Osservano le Sezioni Unite che la tesi per la quale sarebbe prededucibile il credito del subappaltatore si fonda sulla possibilità – ove prevista dal bando – di avvalersi della sospensione del pagamento nei confronti dell'appaltatore in caso di mancato pagamento del subappaltatore il cui pagamento – per l'effetto – assurge a “condizione di esigibilità” del pagamento, così da diventare “funzionale” agli interessi della massa dei creditori dell'appaltatore fallito, ergo, prededuttivo.

Invero, secondo le Sezioni Unite, tale condizione di esigibilità viene meno in caso di fallimento dell'appaltatore poiché, intervenuto il fallimento, viene meno l'interesse sinallagmatico all'esecuzione dell'opera appaltata.

Inoltre, secondo le Sezioni Unite, la tesi che riconosce la prededuzione del subappaltatore presuppone che la stazione appaltante possa autoritativamente disporre la sospensione del pagamento a favore dell'appaltatore fallito, quale eccezione di inadempimento, laddove detta eccezione presuppone, a sua volta, che il contratto sia ancora in essere poiché solo durante l'esecuzione del contratto di appalto – osserva la Corte - “è consentito alle parti far valere reciprocamente adempimenti e inadempimenti contrattuali”.

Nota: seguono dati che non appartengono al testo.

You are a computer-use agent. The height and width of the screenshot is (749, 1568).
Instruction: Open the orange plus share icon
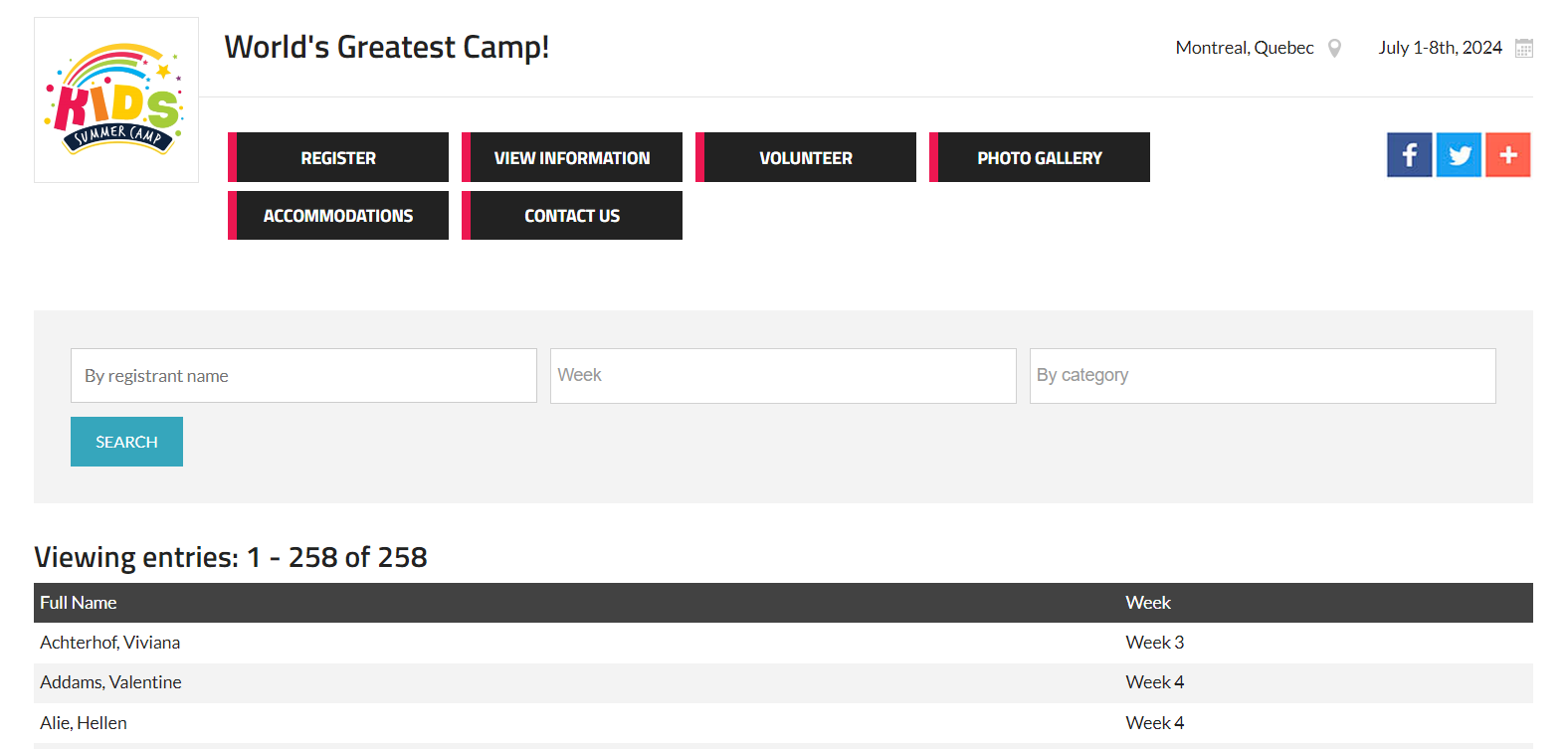[1507, 155]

A seguito del fallimento, da cui discende l'inefficacia "ex nunc" del contratto di appalto spetta alla procedura fallimentare il corrispettivo dovuto per le prestazioni rese sino allo scioglimento laddove la stazione appaltante potrà rifiutare il pagamento delle opere ineseguite o non correttamente eseguite ma, certamente, non potrà più eccepire l'inadempimento per sospendere la propria obbligazione di pagamento ex art. 1460 cod. civ. che – appunto – presuppone l'esistenza di un contratto in essere.

L'eccezione d'inadempimento, ricordano le Sezioni Unite, che consente la sospensione della prestazione della parte non inadempiente, in presenza di inadempimento della controparte, configura uno strumento accordato alla parte che voglia salvaguardare i propri interessi, nella prospettiva della esecuzione (e dunque conservazione) del contratto.

Venendo meno l'opponibilità al fallimento della “condizione di esigibilità” del pagamento del subappaltatore, onde ottenere il pagamento di quanto dovuto alla procedura fallimentare, viene conseguentemente meno la problematica relativa alla prededucibilità del credito del subappaltatore.

Conclusioni

La Suprema Corte ha quindi ritenuto, risolvendo una questione su cui molte sezioni fallimentari hanno dibattuto per diversi anni (con orientamenti difformi), che il meccanismo delineato dall'ora abrogato art. 118, comma 3, del D.Lgs. 163/2006, presupponendo la vigenza di un contratto di appalto, non trovi applicazione in caso di fallimento dell'appaltatore e, conseguentemente, il credito del subappaltatore dovrà essere ammesso al passivo del fallimento in via chirografaria o secondo il rango privilegiato attribuibile.